The Social Security Administration (SSA) reports that the average annual Social Security income received by women 65 years and older in 2013 was $12,857, compared to $16,590 for men. That gap can mean the difference between living frugally and living in poverty. And many more older women do live in poverty than men. According to a 2013 study by the National Women’s Law Center, nearly 2.9 million women aged 65 and older lived in poverty, compared to 1.3 million men.
So why do women receive a lesser Social Security benefit than men?
The short answer is that Social Security rewards men for sex discrimination in the workplace, and perpetuates the harm suffered by women who are subject to sex discrimination in the workplace.
Just as it is important to eliminate the gender wage gap, it is important to eliminate the gender Social Security gap.
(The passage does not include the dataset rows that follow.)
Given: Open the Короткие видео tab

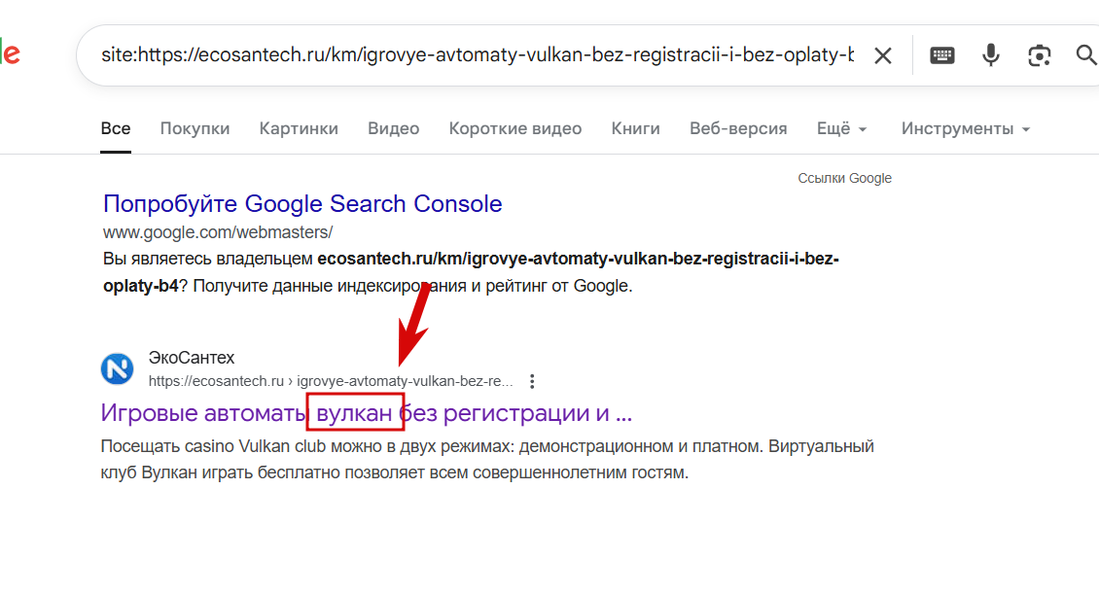Looking at the screenshot, I should pos(515,129).
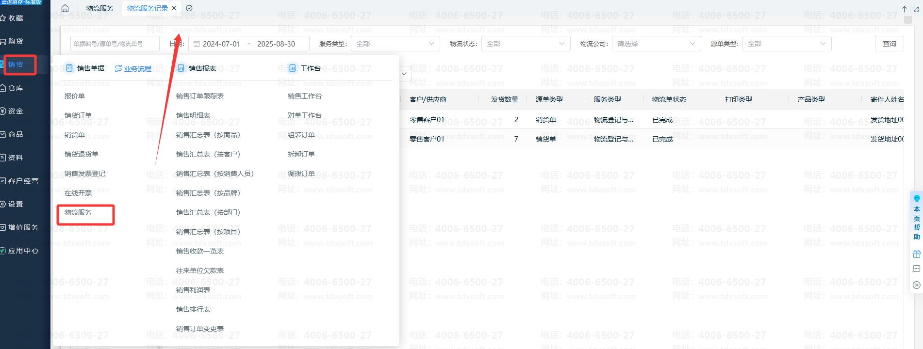Click the 单据编号/源单号/物流单号 search field
The height and width of the screenshot is (349, 923).
click(x=115, y=44)
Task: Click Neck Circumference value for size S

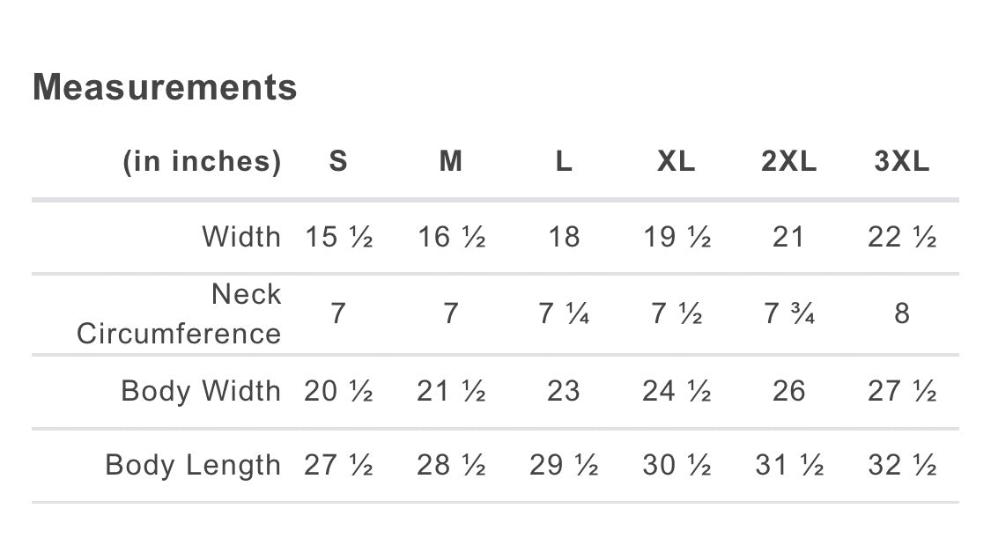Action: [338, 313]
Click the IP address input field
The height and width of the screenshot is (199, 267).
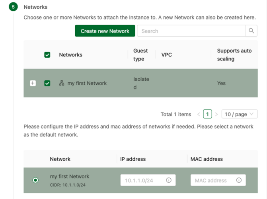coord(148,180)

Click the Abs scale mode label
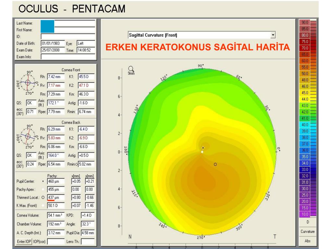coord(307,241)
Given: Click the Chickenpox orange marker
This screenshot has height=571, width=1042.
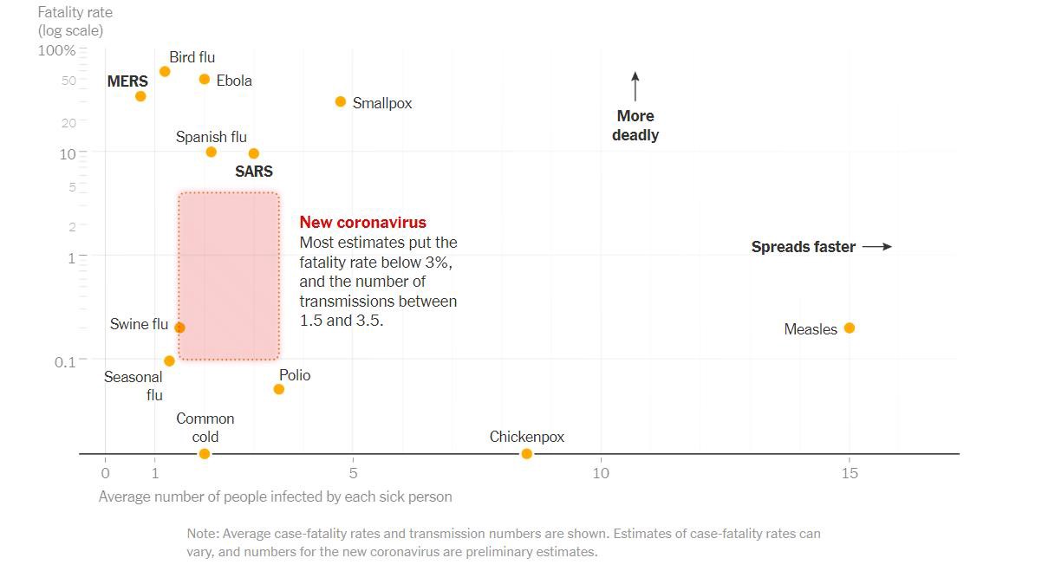Looking at the screenshot, I should tap(526, 454).
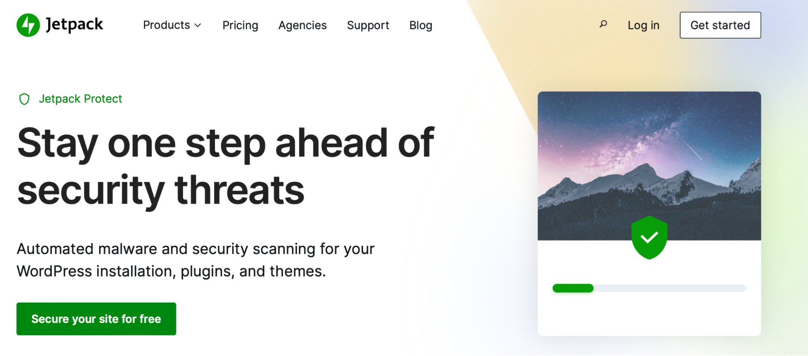This screenshot has height=356, width=808.
Task: Visit the Blog from the navigation
Action: pyautogui.click(x=420, y=25)
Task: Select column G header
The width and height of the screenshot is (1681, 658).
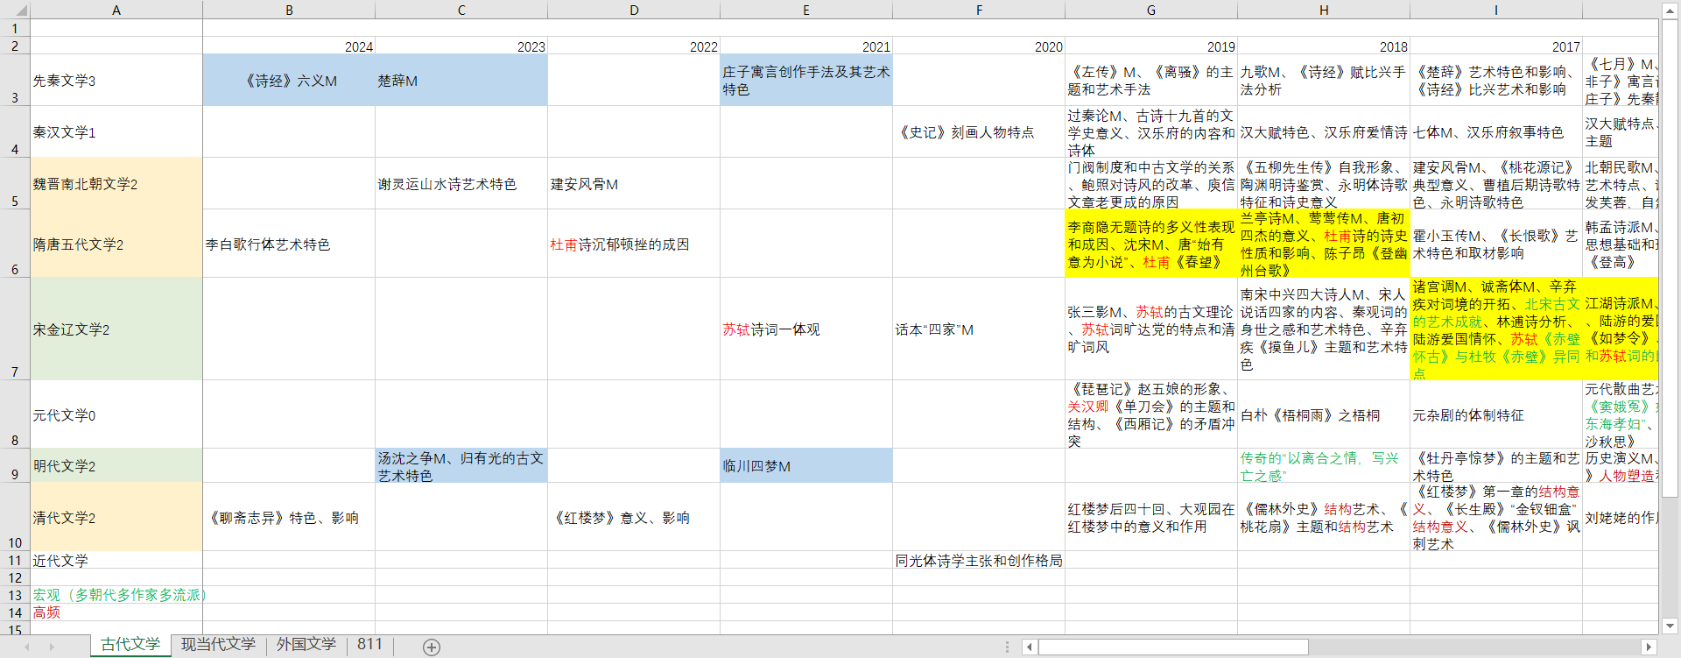Action: pos(1150,11)
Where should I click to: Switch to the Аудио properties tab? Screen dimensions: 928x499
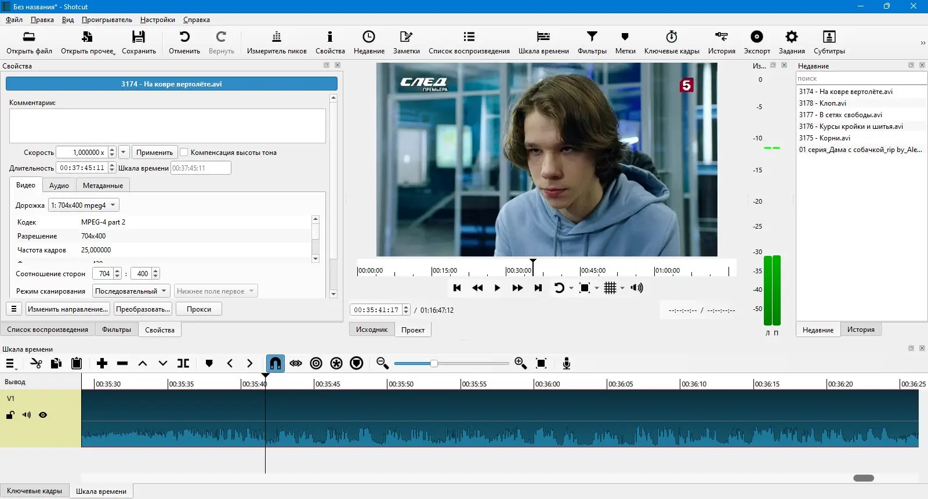[59, 186]
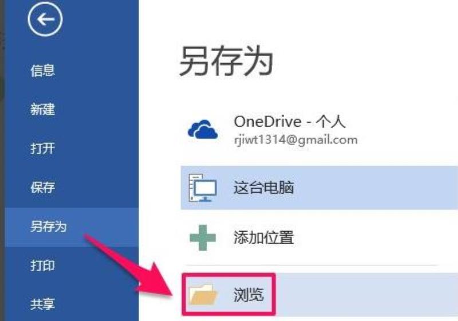Open the 打印 page
This screenshot has height=321, width=458.
[x=42, y=265]
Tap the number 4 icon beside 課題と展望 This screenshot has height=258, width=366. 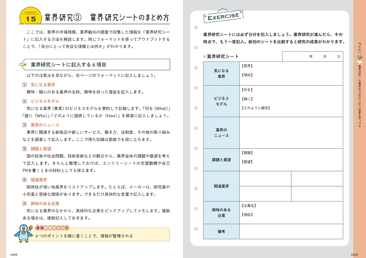tap(25, 149)
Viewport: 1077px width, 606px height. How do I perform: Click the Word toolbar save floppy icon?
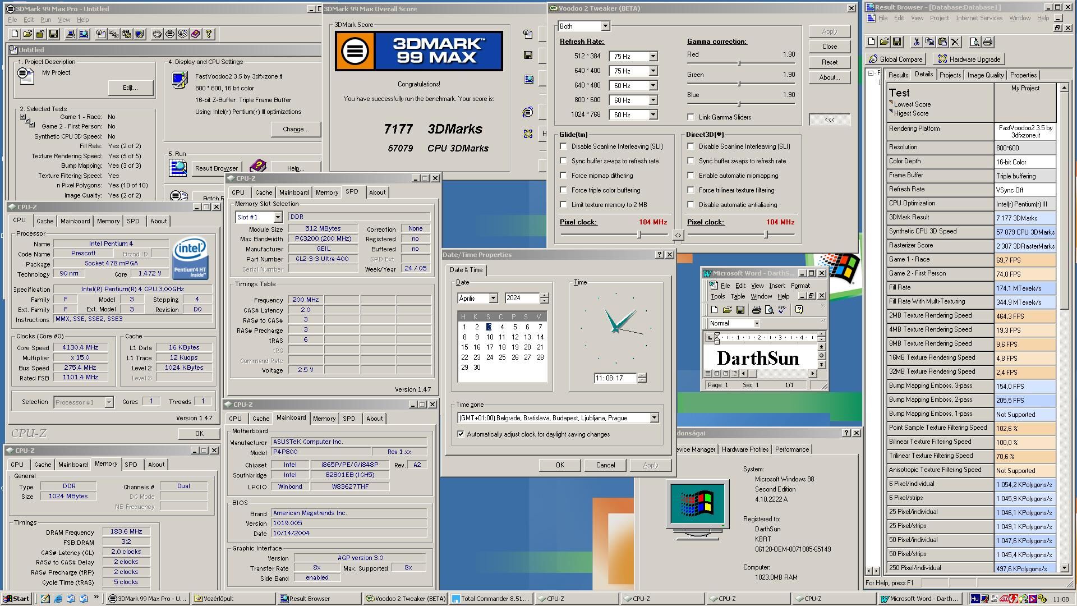pos(740,310)
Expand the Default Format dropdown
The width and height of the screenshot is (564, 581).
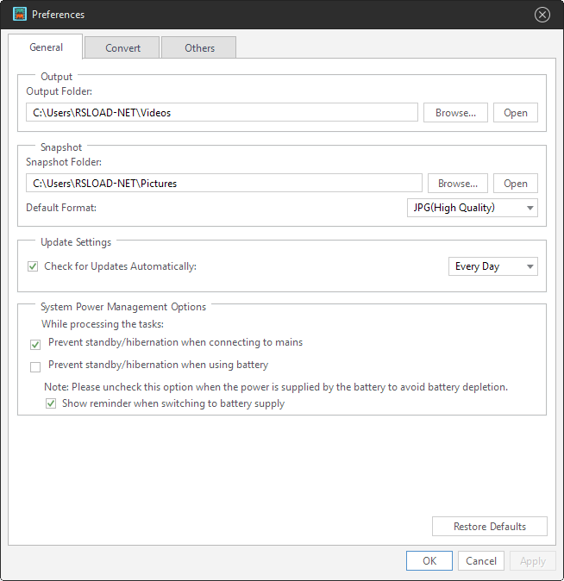[472, 208]
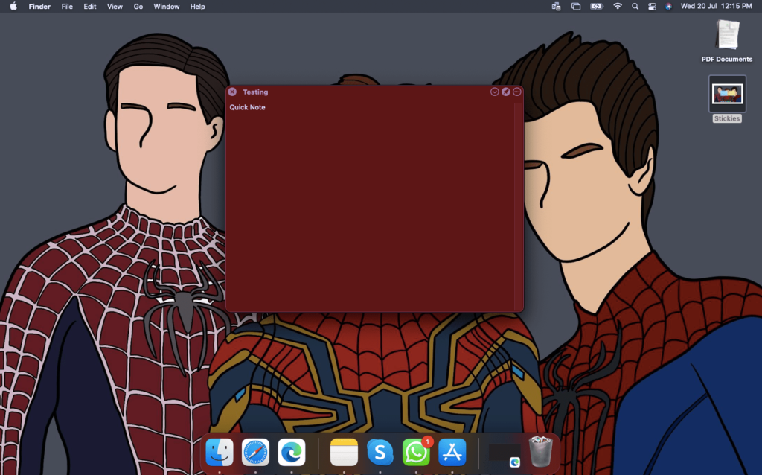Open the Stickies screenshot thumbnail on desktop
The width and height of the screenshot is (762, 475).
(727, 94)
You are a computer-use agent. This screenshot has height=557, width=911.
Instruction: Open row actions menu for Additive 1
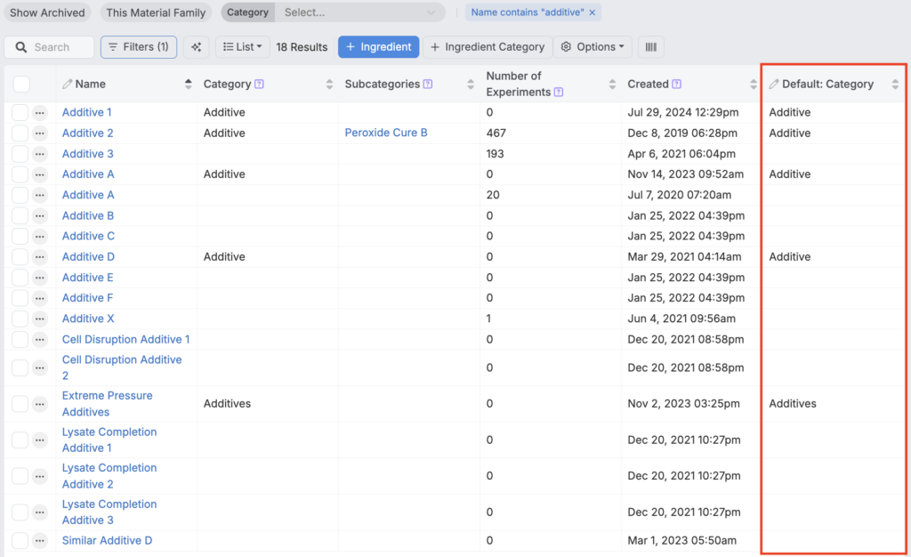(x=40, y=113)
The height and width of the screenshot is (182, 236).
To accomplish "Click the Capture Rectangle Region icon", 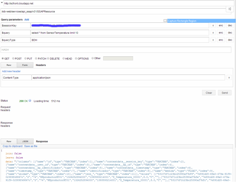I will (165, 21).
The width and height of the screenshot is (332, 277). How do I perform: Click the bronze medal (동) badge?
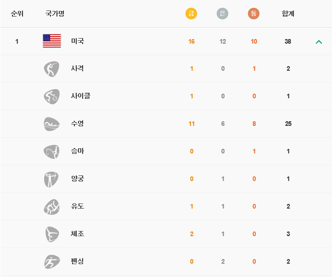253,14
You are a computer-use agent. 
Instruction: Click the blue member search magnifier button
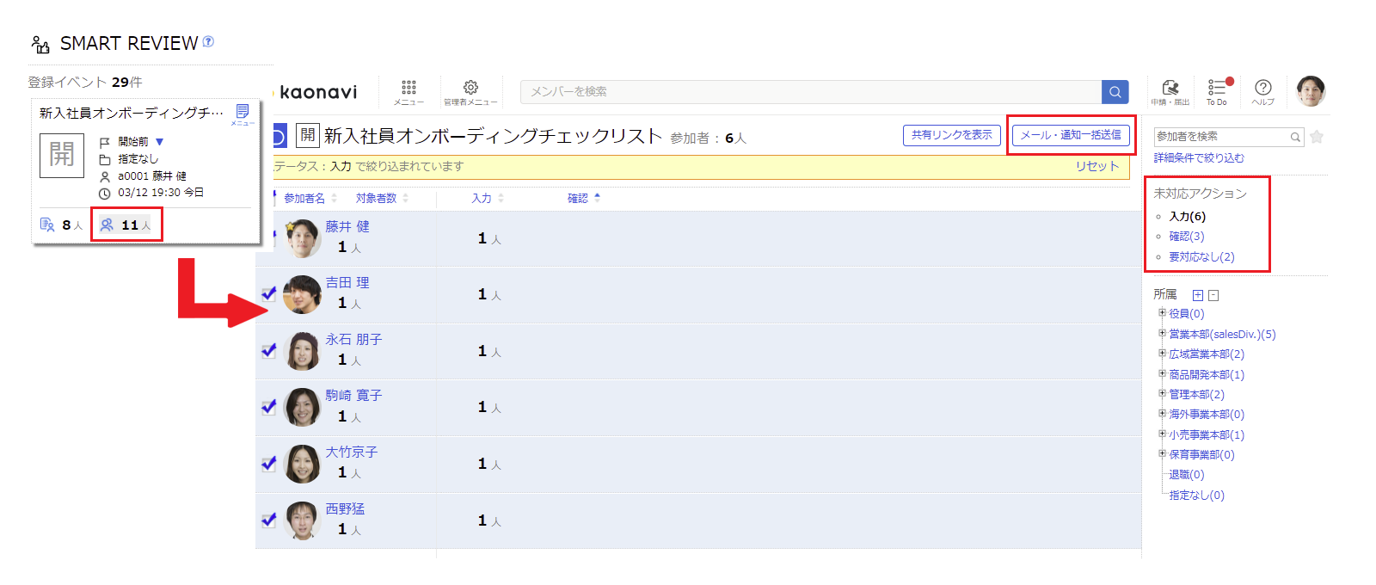1115,92
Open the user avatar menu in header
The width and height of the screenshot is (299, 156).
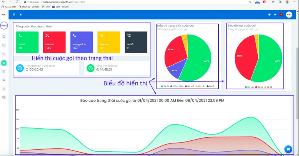pos(289,15)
The Social Security Act was enacted on August 14, 1935 when men were family “breadwinners” and women were stay-at-home mothers. It was also a time when men earned pensions that covered their wives in retirement. Today, the traditional defined benefit pension is a thing of the past and half of marriages end in divorce. According to the U.S. Census Bureau, one in four children today under the age of 18 — about 17.4 million — are being raised by a single mother without a father and 45 percent live below the poverty line.
Given this reality, it is not surprising that women fall short under the formula used by the SSA to calculate Social Security benefits. The SSA bases Social Security upon a worker’s average indexed monthly earnings during the 35 years in which the worker earned the most. Men have and still do earn more over their working lives than women. The SSA reports that the median earnings of working-age women who worked full-time, year-round in 2013 were $39,000, compared to $49,000 for men.
Girls were and to some extent still are steered into lower-paying occupations (i.e. food server, hairdresser, child care worker, etc) while boys are encouraged to pursue higher-paying STEM professions. Meanwhile, women – even professional women – experience pregnancy discrimination and discrimination that is inked to child-rearing. According to a 2013 Pew study, mothers still have a disproportionate share of child care responsibilities – mothers devote 31 hours a week to child care versus 17 hours for fathers.
The Social Security gender gap reflects the cumulative impact of sex discrimination, including pregnancy discrimination, against women over many decades. It is simply unfair to ignore this and pretend that it was an equal playing field all along.
According to the Social Security Administration, Social Security in 2013 comprised 49 percent of the total income for unmarried women – including widows – age 65 and older. In comparison, Social Security benefits comprised only 35 percent of unmarried elderly men’s income and only 30 percent of elderly couples’ income.